= John Rodgers (geologist) =

American geologist and professor at Yale University

John Rodgers (11 July 1914 – 7 March 2004) was an American geologist who was Silliman Professor of Geology at Yale University.

==Biography==
He was born in Albany, New York to Henry and Louise (Allen) Rodgers and was educated at Albany Academy. He then studied at Cornell University, where he was awarded a B.A. in 1936 and an M.S. in geology in 1937. He gained a post-graduate Ph.D. at Yale University in 1944. In the latter year, during the Second World War, he joined the Military Geology Branch of the United States Geological Survey and was delegated to map beachheads from Kamchatka in Siberia down to China and Japan.

In 1946 he accepted a post in the Department of Geology at Yale, becoming in 1962 the Benjamin Silliman Professor, a position he was to hold for the rest of his career. At Yale he began to research the geology of Connecticut, producing a full geological map of the state in 1985.

In 1948 he was appointed an assistant editor of the American Journal of Science, becoming its editor from 1954 to 1995. In 1970 he served as president of the Geological Society of America. He was a Guggenheim Fellow in 1973–74.

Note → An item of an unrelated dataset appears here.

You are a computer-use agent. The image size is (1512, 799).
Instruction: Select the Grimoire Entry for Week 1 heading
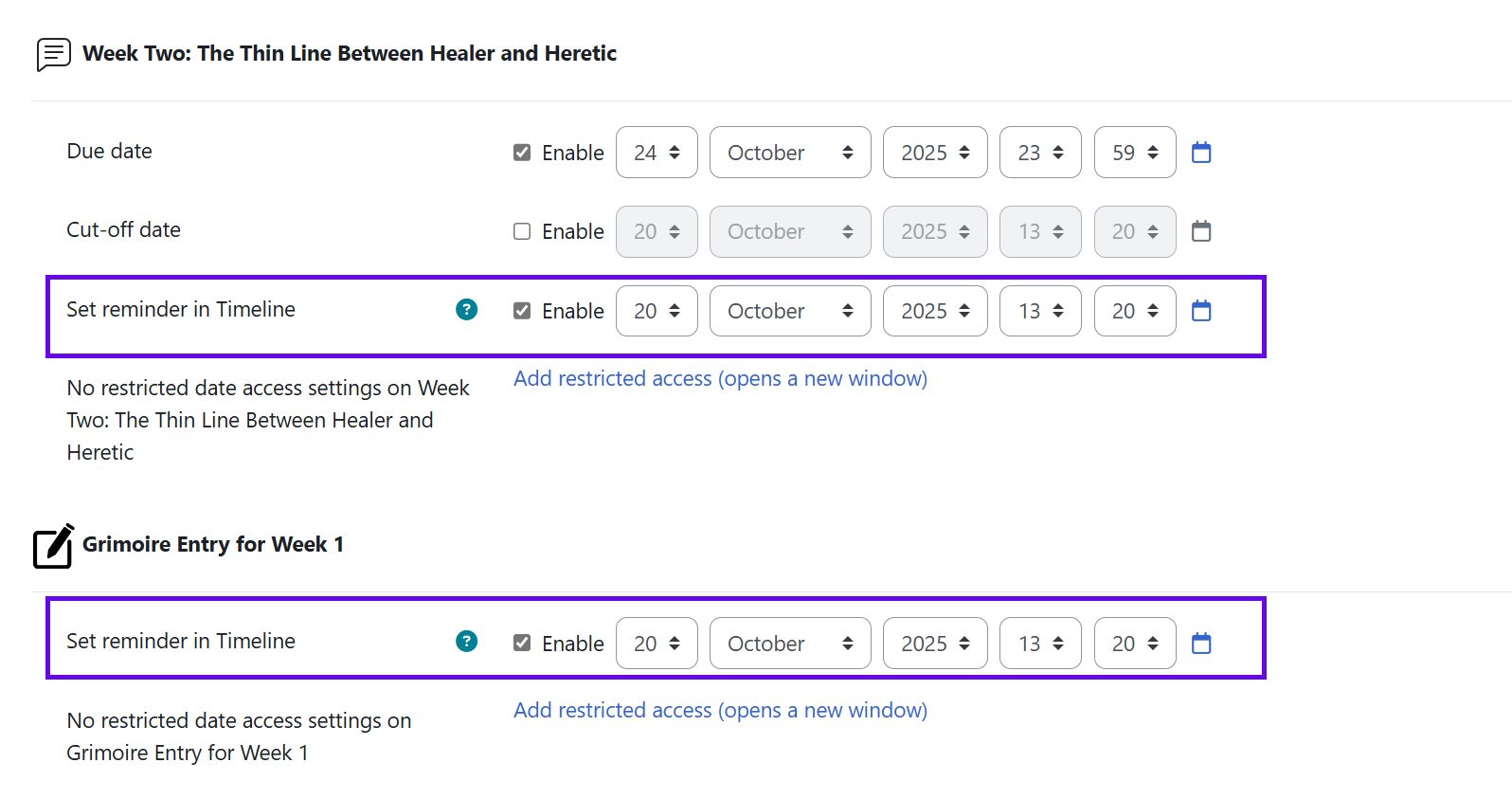click(213, 544)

In his private life he was a proficient pianist and linguist. He died in 2004 at his home in Hamden, Connecticut and is buried at Evergreen Cemetery, New Haven in a plot reserved for people who have donated their bodies to science.

==Honors and awards==
- Member, National Academy of Sciences
- Member, American Academy of Arts and Sciences
- Member, American Philosophical Society
- Fellow, American Association for the Advancement of Science
- Fellow, Geological Society of America
- 1947 Medal of Freedom from the U. S. Army
- 1981 Penrose Medal of the Geological Society of America
- 1987 Prix Gaudry of the Geological Society of France
- 1987 Fourmarier Medal of the Royal Academy of Science, Letters and Fine Arts of Belgium

==Works==
- Principles of Stratigraphy with Carl Dunbar (1957)
- The Company I Kept, autobiography (2001)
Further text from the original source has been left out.